# Sherlock: A Self-Correcting Reasoning Framework for Vision-Language Models

> The open-source implementation of Sherlock, a NeurIPS 2025 accepted paper, is released. It is the first framework to enable intrinsic self-correcting capabilities in vision-language models (VLMs), achieving significant improvements on multiple benchmarks with only 20K samples.

- 板块: [Openclaw Llm](https://www.zingnex.cn/en/forum/board/openclaw-llm)
- 发布时间: 2026-06-04T06:55:20.000Z
- 最近活动: 2026-06-04T07:24:23.438Z
- 热度: 152.5
- 关键词: Sherlock, 视觉语言模型, 自我纠错, 推理, NeurIPS 2025, VLM, LLaVA-CoT, 多阶段训练, 自我改进
- 页面链接: https://www.zingnex.cn/en/forum/thread/sherlock
- Canonical: https://www.zingnex.cn/forum/thread/sherlock
- Markdown 来源: floors_fallback

---

## [Introduction] Sherlock: Open-Source Self-Correcting Reasoning Framework for VLMs (NeurIPS 2025 Accepted)

Sherlock is the first framework to enable intrinsic self-correcting capabilities in vision-language models (VLMs). Its paper has been accepted by NeurIPS 2025 and open-sourced. The framework achieves significant improvements on multiple benchmarks with only 20K samples. Author: DripNowhy. Project repository link: https://github.com/DripNowhy/Sherlock. Paper link: http://arxiv.org/abs/2505.22651. Released on June 4, 2026.

## Background: Core Bottleneck of VLMs' Reasoning Ability—Lack of Self-Correction

Vision-language models have made rapid progress in tasks like image understanding and visual question answering, but they face significant bottlenecks in complex reasoning: existing models trained via SFT or RL struggle to perform step-by-step or holistic self-correction. The root cause lies in the training paradigm focusing on single-inference accuracy while ignoring the model's self-verification and correction capabilities. How to enable VLMs to have human-like "reflection-correction" abilities is a key challenge.

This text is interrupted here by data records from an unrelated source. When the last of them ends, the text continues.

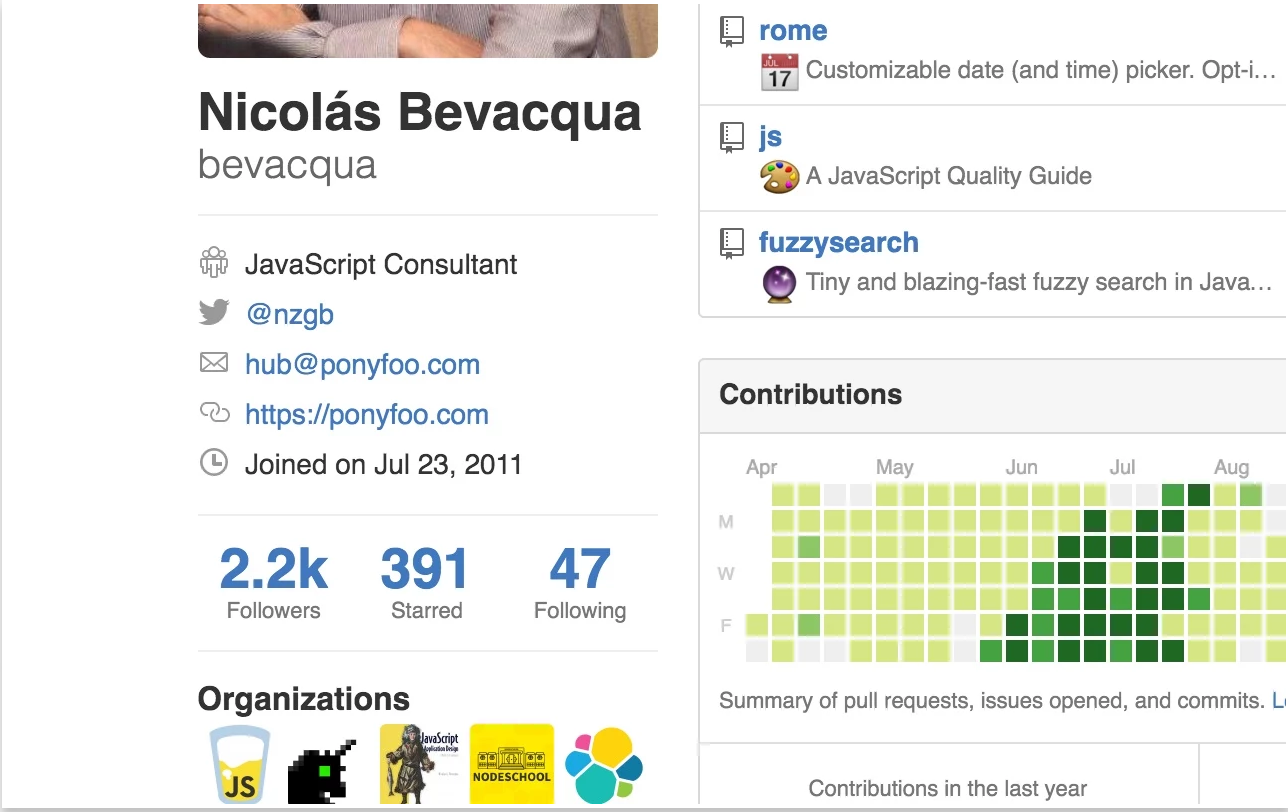Open the 391 Starred list
Image resolution: width=1288 pixels, height=812 pixels.
pyautogui.click(x=426, y=568)
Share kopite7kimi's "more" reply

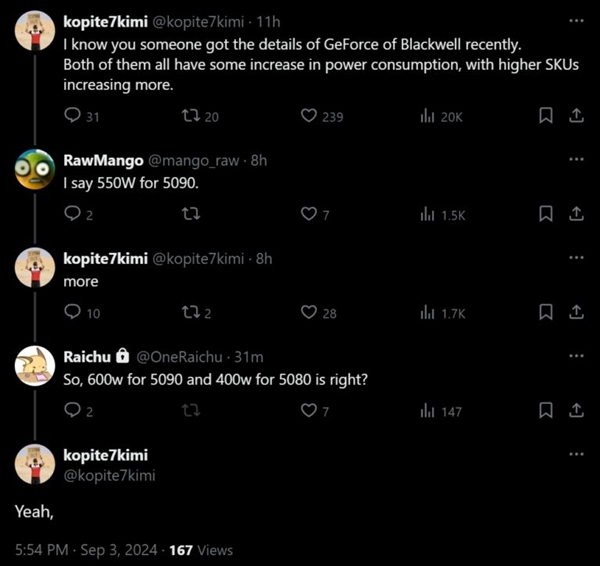pos(576,312)
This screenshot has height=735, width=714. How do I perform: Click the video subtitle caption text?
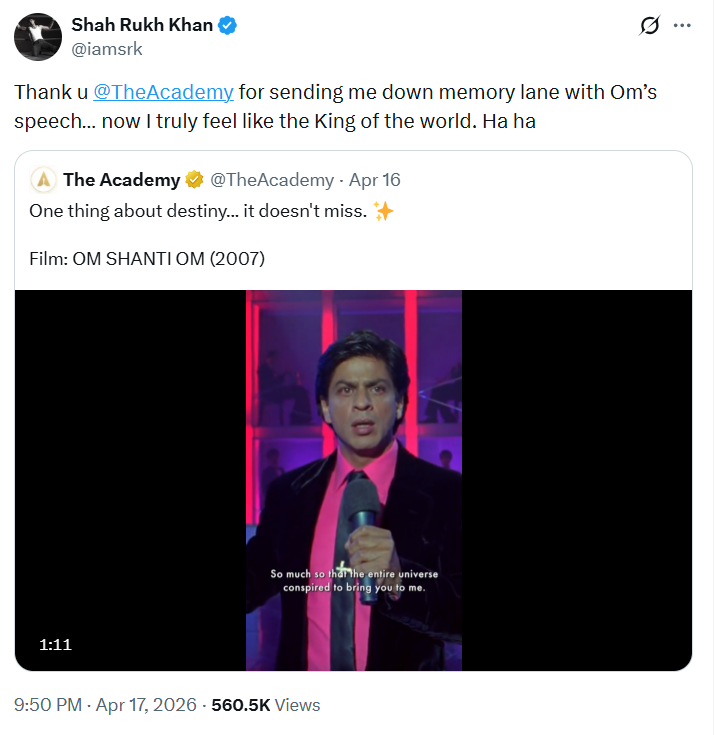coord(354,581)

## Sherlock Framework: Multi-Stage Training Scheme for Intrinsic Self-Correction

The core innovations of the Sherlock framework include: 1. Intrinsic self-correction mechanism without external prompts/multiple sampling; 2. Data efficiency with only 20K samples; 3. Three-stage training process (supervised fine-tuning → offline self-improvement → online self-improvement); 4. Cross-benchmark generalization ability. Built on Llama3.2-Vision-11B-Instruct:
- Stage 1: Supervised fine-tuning with 20K LLaVA-CoT samples to master basic reasoning abilities;
- Stage 2: Offline training with self-generated data to learn error recovery strategies;
- Stage 3: Online construction of 5K preference data using questions and images to dynamically adjust reasoning strategies.

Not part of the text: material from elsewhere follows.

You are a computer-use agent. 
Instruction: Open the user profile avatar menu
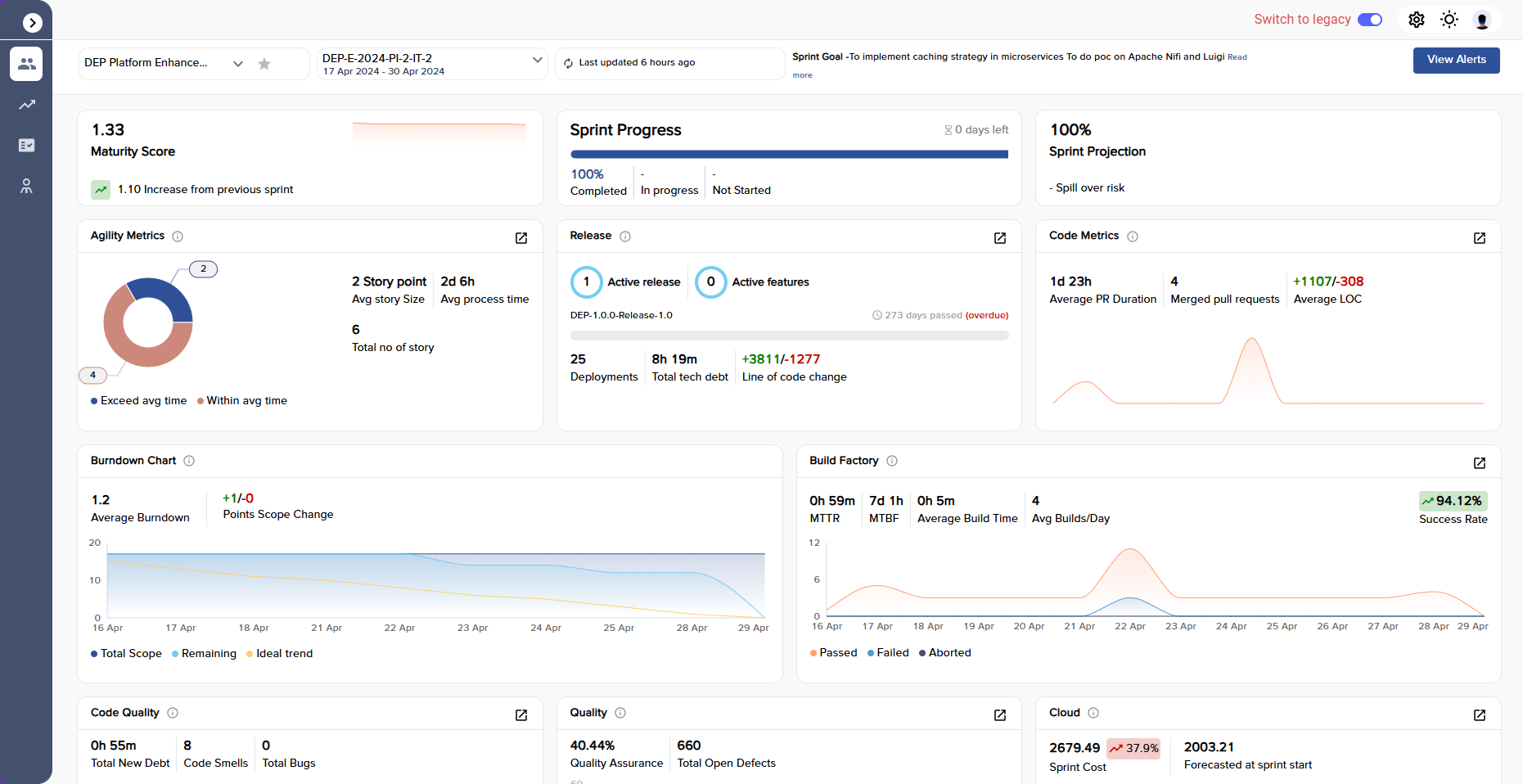click(1482, 20)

## Experimental Evidence: Multi-Benchmark Performance Breaks Through Self-Correction Bottleneck

Using the VLMEvalKit evaluation framework, covering tasks like mathematical reasoning, scientific question answering, and visual common sense reasoning. Key findings: Existing VLMs generally lack self-correction capabilities; Sherlock breaks through this bottleneck via its innovative framework and achieves significant improvements. Model weights have been released: https://huggingface.co/collections/Tuwhy/sherlock-6835f46e450a48f228f7e80d.

## Usage Guide: Environment Preparation and Code Implementation

Implemented with modifications based on LLaMA-Factory and VLMEvalKit:
- Base model: Download Llama3.2-Vision-11B-Instruct (https://huggingface.co/meta-llama/Llama-3.2-11B-Vision-Instruct);
- Training data: LLaVA-CoT dataset (https://huggingface.co/datasets/Xkev/LLaVA-CoT-100k). Use 20K samples for SFT/offline stages, and construct 5K preference data using questions + images for the online stage;
- Inference example: Load Sherlock Iter2 weights (Tuwhy/Sherlock-Iter2) and implement inference via the transformers library;
- For training and evaluation guidelines, refer to train/README.md and inference/README.md in the project repository.

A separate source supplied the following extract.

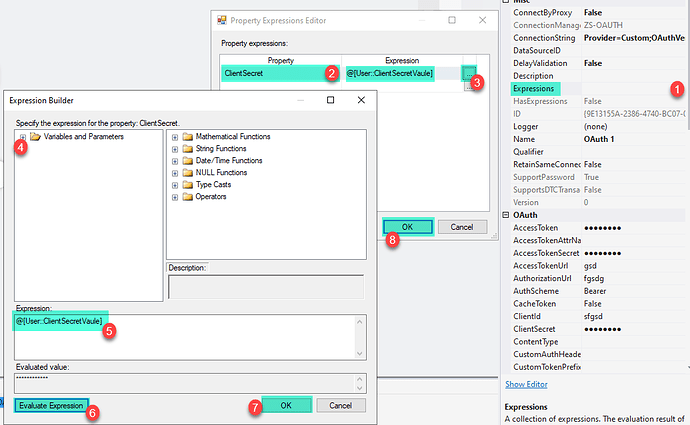
Task: Maximize the Expression Builder window
Action: click(x=330, y=101)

## Project Impact: Academic Recognition and Open-Source Contribution

The Sherlock paper was accepted by NeurIPS 2025, marking the important academic value of self-correcting reasoning in the VLMs field. The project is fully open-sourced, including training/evaluation code, data construction processes, model weights, and documentation, providing support for community research. Inspiring directions: self-correction mechanism design, data efficiency optimization, and vision-language fusion reasoning.

## Summary: Sherlock's Breakthroughs and Future Value

As the first intrinsic self-correcting VLMs framework, Sherlock achieves performance improvements with a small number of samples through multi-stage training, proving the key role of self-correction in reasoning abilities. Open-source resources will promote the development of VLMs towards more intelligent and reliable reasoning systems, providing a new paradigm for research in related fields.